THE PROBLEM
From the first record to the last, write each one out again exactly.

STUDY MATERIAL
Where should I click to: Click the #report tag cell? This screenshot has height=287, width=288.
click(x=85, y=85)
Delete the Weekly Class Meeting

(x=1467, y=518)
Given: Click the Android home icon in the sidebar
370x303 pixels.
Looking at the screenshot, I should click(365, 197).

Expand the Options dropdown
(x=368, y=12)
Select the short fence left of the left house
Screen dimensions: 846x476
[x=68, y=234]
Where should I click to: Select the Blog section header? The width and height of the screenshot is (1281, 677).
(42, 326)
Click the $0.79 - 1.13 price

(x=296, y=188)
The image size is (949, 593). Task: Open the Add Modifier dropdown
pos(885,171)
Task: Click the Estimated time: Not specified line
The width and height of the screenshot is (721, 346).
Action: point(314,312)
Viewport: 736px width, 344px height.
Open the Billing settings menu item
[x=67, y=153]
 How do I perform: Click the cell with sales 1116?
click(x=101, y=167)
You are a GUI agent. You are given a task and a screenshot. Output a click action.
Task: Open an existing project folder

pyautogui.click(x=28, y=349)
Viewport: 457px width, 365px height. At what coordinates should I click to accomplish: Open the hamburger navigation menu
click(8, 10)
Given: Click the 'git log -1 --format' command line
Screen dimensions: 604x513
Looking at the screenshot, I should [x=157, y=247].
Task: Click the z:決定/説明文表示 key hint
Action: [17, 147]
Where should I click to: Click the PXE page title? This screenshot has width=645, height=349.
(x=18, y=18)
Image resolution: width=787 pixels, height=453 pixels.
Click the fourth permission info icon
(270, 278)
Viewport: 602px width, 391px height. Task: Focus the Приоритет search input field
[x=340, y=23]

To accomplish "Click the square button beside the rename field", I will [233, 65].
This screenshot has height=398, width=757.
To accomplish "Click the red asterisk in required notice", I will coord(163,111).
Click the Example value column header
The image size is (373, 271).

RESPONSE TO THIS EXERCISE
Where should I click to: Click the #report tag cell? This screenshot has height=287, width=288.
click(x=85, y=85)
Delete the Weekly Class Meeting

(x=1467, y=518)
Given: Click the Android home icon in the sidebar
370x303 pixels.
Looking at the screenshot, I should click(365, 197).

Expand the Options dropdown
(x=368, y=12)
Select the short fence left of the left house
Screen dimensions: 846x476
[x=68, y=234]
Where should I click to: Select the Blog section header? The width and height of the screenshot is (1281, 677).
(42, 326)
Click the $0.79 - 1.13 price

(x=296, y=188)
The image size is (949, 593). Task: Open the Add Modifier dropdown
pos(885,171)
Task: Click the Estimated time: Not specified line
The width and height of the screenshot is (721, 346).
Action: point(314,312)
Viewport: 736px width, 344px height.
Open the Billing settings menu item
[x=67, y=153]
 How do I perform: Click the cell with sales 1116?
click(x=101, y=167)
You are a GUI agent. You are given a task and a screenshot. Output a click action.
Task: Open an existing project folder

pyautogui.click(x=28, y=349)
Viewport: 457px width, 365px height. At what coordinates should I click to accomplish: Open the hamburger navigation menu
click(8, 10)
Given: Click the 'git log -1 --format' command line
Screen dimensions: 604x513
Looking at the screenshot, I should [x=157, y=247].
Task: Click the z:決定/説明文表示 key hint
Action: [17, 147]
Where should I click to: Click the PXE page title? This screenshot has width=645, height=349.
(x=18, y=18)
Image resolution: width=787 pixels, height=453 pixels.
Click the fourth permission info icon
(270, 278)
Viewport: 602px width, 391px height. Task: Focus the Приоритет search input field
[x=340, y=23]

To accomplish "Click the square button beside the rename field", I will [233, 65].
This screenshot has height=398, width=757.
To accomplish "Click the red asterisk in required notice", I will coord(163,111).
Click the Example value column header
The image size is (373, 271).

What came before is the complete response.